Но в окружающих его эмоциях было еще кое-что необычное. Настолько неуловимое, что разобрался он совсем недавно. Здесь совсем не было привычного фона из эмоций отчаяния и обреченности. Там, откуда дед увел их, все взрослые умели контролировать свое настроение. И все равно эти чувства сквозили всюду.
Здесь, его новые родичи, иначе никак не назовешь, не умели закрываться и совершенно не слышали его. Маму-Сани можно не считать. Она ЕГО МАМА. Она сама так сказала: 'вторая мама', а другие подтвердили. Значит, он принят в ее род.
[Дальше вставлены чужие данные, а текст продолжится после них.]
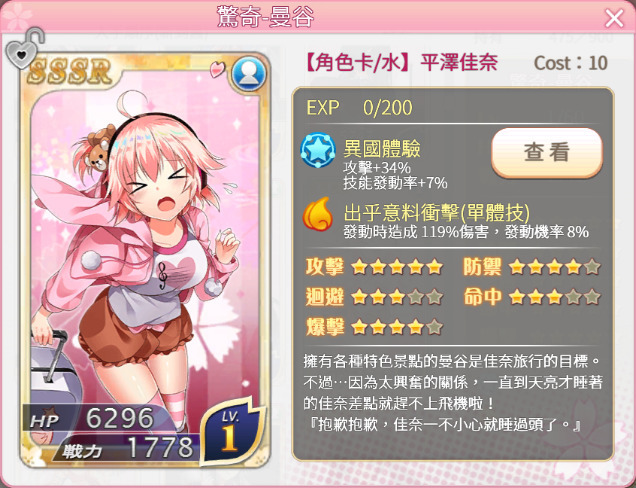Click the 查看 button

[x=547, y=153]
Лулу точно знал, что у окружающих совсем нет этих фоновых чувств. Кто-то мог излучать усталость, особенно по вечерам. Другие были раздражены или чем-то недовольны. И это никак не было связано с их положением. Раздражение могло появиться и у хвостатого защитника после разговора, и у тех, кто убирался в огромных зданиях. Особенно если приходилось много убирать. Луэлу даже стал следить, чтобы его шутки не грязнили в помещениях.
Но чего не было, так это неуверенности и страха, с которым жили его прежние родичи. Если такие эмоции и появлялись, то исключительно от отдельных приходящих гостей. Он видел, как кое-кого из них приводили под охраной, другие приходили сами. От них прямо несло чувством страха за совершенный проступок, примерно как от него, когда захотелось покачаться на шторе, а она рухнула. Вот и пришлось побегать, чтобы найти защитника. Иначе бы точно за уши мама оттаскала.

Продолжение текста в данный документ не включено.